### DO THIS
Write out the items below, unchanged, from their first line through the line containing "point(637,74)", with both ends included. Leave the pictures out of your answer.

### SUPPLIED RECORDS

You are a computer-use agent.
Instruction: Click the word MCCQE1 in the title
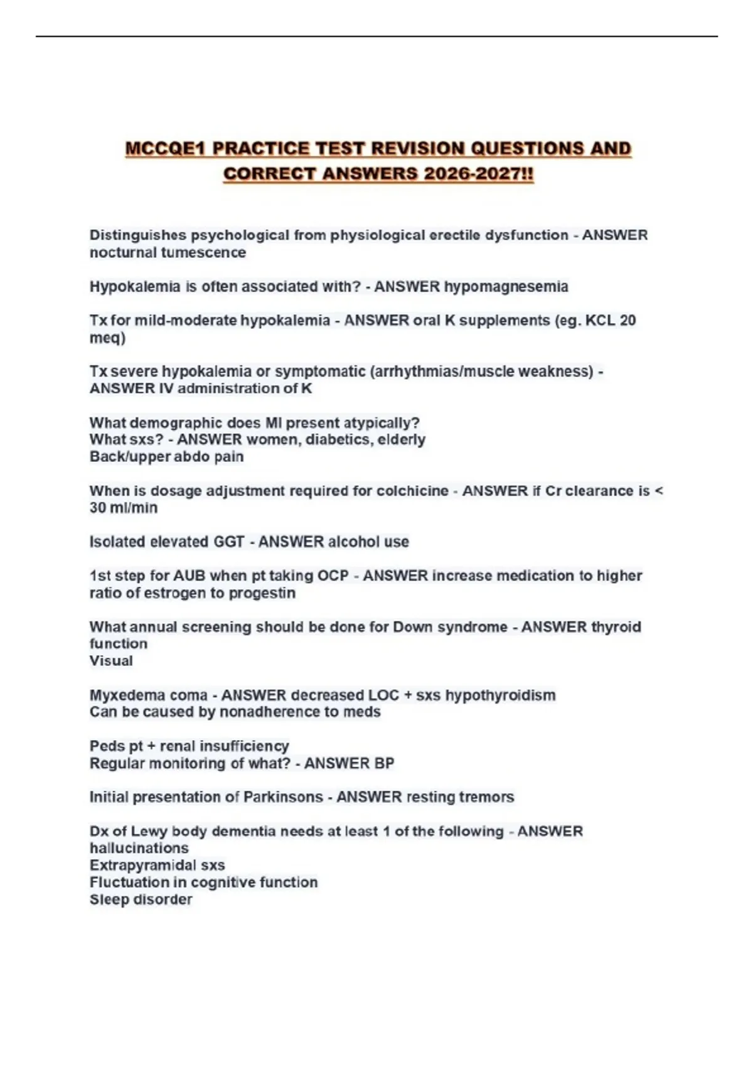166,149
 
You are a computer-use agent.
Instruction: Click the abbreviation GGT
228,542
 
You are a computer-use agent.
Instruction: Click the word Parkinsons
283,797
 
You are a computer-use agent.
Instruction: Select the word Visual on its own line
111,661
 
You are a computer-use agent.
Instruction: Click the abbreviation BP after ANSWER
384,763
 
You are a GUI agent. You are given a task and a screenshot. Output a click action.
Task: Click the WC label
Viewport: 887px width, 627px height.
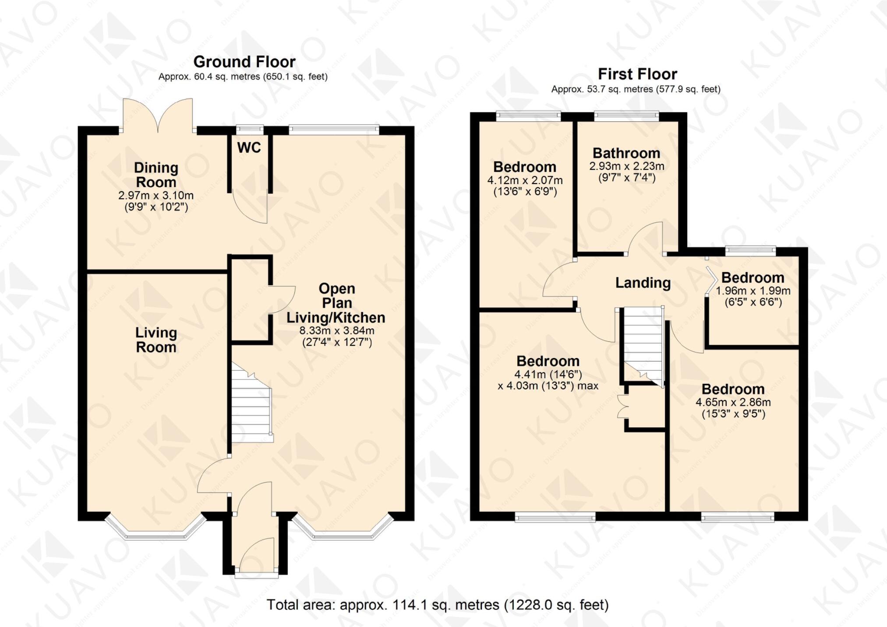point(249,148)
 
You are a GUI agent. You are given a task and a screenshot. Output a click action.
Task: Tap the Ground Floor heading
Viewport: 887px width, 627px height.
point(244,61)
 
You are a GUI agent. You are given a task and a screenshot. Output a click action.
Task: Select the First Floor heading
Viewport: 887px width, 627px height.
point(637,74)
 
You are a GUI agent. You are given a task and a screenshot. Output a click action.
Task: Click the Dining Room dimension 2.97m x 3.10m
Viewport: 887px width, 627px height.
point(156,195)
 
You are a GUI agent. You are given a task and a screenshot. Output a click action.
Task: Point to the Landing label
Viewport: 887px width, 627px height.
point(643,283)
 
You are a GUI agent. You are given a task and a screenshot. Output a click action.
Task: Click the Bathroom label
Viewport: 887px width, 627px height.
point(626,153)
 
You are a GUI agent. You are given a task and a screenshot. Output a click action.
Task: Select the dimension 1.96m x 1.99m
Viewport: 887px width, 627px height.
point(753,290)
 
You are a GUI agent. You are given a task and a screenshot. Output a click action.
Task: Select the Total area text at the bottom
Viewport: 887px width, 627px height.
point(437,605)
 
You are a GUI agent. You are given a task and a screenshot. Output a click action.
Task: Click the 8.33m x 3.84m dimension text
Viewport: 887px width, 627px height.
point(336,330)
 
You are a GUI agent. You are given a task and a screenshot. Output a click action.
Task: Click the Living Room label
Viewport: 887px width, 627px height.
point(156,340)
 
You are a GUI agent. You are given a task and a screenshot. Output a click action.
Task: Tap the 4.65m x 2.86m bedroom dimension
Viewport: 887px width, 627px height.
point(733,402)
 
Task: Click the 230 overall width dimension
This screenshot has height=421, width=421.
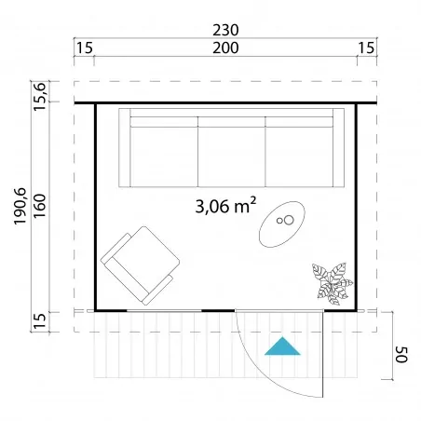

### ANSWER TO THE TASK
You are a computer-use agent.
Instruction: Click the word MCCQE1 in the title
166,149
 
You are a computer-use agent.
Instruction: Click the abbreviation GGT
228,542
 
You are a computer-use agent.
Instruction: Click the word Parkinsons
283,797
 
You are a computer-use agent.
Instruction: Select the word Visual on its own line
111,661
 
You are a computer-use agent.
Instruction: Click the abbreviation BP after ANSWER
384,763
 
You are a GUI agent. You are given a task and a screenshot. Output a click action.
Task: Click the WC label
Viewport: 887px width, 627px height.
point(249,148)
 
You are a GUI agent. You are given a task and a screenshot. Output a click action.
Task: Tap the Ground Floor heading
Viewport: 887px width, 627px height.
point(244,61)
 
You are a GUI agent. You are given a task and a screenshot. Output a click action.
Task: Select the First Floor heading
Viewport: 887px width, 627px height.
point(637,74)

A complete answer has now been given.